Essa tarefa destrutiva na Cornualha [ndr: um ducado na Inglaterra] foi confiada a William Body, cuja ação foi vista como uma profanação dos lugares sagrados, o que levou a seu assassinato 05 de abril de 1548. Entendia-se desde o início que o povo da Cornualha não havia aceitado facilmente a “nova” imposição no campo religioso.

O Livro de Oração Comum (Book of Common Prayer), que refletia a teologia protestante, embora mantendo algum vestígio do rito católico, deveria traduzir para o idioma inglês os quatro antigos textos litúrgicos latinos, ou seja, missal, breviário, ritual e do pontifical. Essa mudança foi vista com desconfiança e muita oposição, especialmente naqueles lugares felizmente conhecidos por sua lealdade para com a Igreja Católica Romana, como nos condados da Cornualha e Devonshire. Foi esse ataque à Igreja, e particularmente à Santa Missa, que levou a uma resistência armada conhecida na Inglaterra como a “insurreição ocidental” (the wester rising). É interessante notar que para os agricultores e trabalhadores que encorajaram tal resistência, muitos dos quais eram simples analfabetos, o repúdio ao Papa não era muito preocupante. Eles estavam lutando, antes de tudo, pela sua missa.

Em 09 de junho de 1549, Domingo de Pentecostes, a nova Missa ou Liturgia de comunhão protestante entrou em vigor com punição severa para aqueles que se recusassem a se adequar às novas normas. Em um lugar remoto de Devonshire, chamado Samford Courtney, um sacerdote que contava com mais de setenta anos, em obediência às ordens do rei, celebrou a missa de acordo com o novo rito. Os paroquianos que estavam presentes, quando pela primeira vez se viram privados de sua eterna Missa, decidiram rejeitar a nova liturgia. No dia seguinte, eles foram até o pároco e o obrigaram a utilizar o antigo Missal e a celebrar a missa haviam participado por toda a vida, não querendo que ela jamais fosse alterada. O bom padre cedeu aos pedidos de seu rebanho e celebrou a Missa de sempre. Os fiéis católicos, de fato, sustentavam que a nova liturgia em inglês não era mais do que “uma comemoração natalícia” e não tinham nenhuma intenção de aceitá-la. Na cerimônia sucessiva vieram alguns juízes para impor as mudanças litúrgicas, mas durante a celebração houve uma briga que levou à morte de um dos defensores das inovações (William Hellyons), que foi perfurado com uma foice nos degraus da igreja.

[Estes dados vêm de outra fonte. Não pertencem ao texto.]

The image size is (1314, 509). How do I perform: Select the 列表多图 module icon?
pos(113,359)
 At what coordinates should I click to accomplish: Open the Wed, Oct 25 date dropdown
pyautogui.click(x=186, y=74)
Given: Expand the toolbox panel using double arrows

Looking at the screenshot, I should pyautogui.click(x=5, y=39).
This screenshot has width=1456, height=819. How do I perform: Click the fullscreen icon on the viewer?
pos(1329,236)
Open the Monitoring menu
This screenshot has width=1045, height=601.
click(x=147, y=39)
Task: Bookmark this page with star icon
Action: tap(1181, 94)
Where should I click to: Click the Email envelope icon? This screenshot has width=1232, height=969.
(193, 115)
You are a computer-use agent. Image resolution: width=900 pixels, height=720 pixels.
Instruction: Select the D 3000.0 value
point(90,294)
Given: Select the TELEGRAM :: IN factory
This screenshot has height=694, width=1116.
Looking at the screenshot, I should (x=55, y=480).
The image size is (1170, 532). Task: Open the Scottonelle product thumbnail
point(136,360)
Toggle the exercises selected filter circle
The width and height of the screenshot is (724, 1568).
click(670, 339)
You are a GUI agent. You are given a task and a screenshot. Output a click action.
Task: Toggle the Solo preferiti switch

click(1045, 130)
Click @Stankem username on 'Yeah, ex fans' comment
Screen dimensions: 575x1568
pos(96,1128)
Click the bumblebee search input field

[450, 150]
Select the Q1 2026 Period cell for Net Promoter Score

Um “gentleman” do local tentou convencer o povo a aceitar o novo rito com a ameaça de que o protesto traria uma necessária intervenção armada do governo. Mas o povo da Cornualha e Devonshire não tinha nenhuma intenção de ceder a qualquer pressão, alegando que a sua resistência foi motivada por uma profunda fé na Santa Missa, que – eles compreendiam bem – dizia respeito não só a sua vida terrena, mas também, e acima de tudo, a sua salvação eterna.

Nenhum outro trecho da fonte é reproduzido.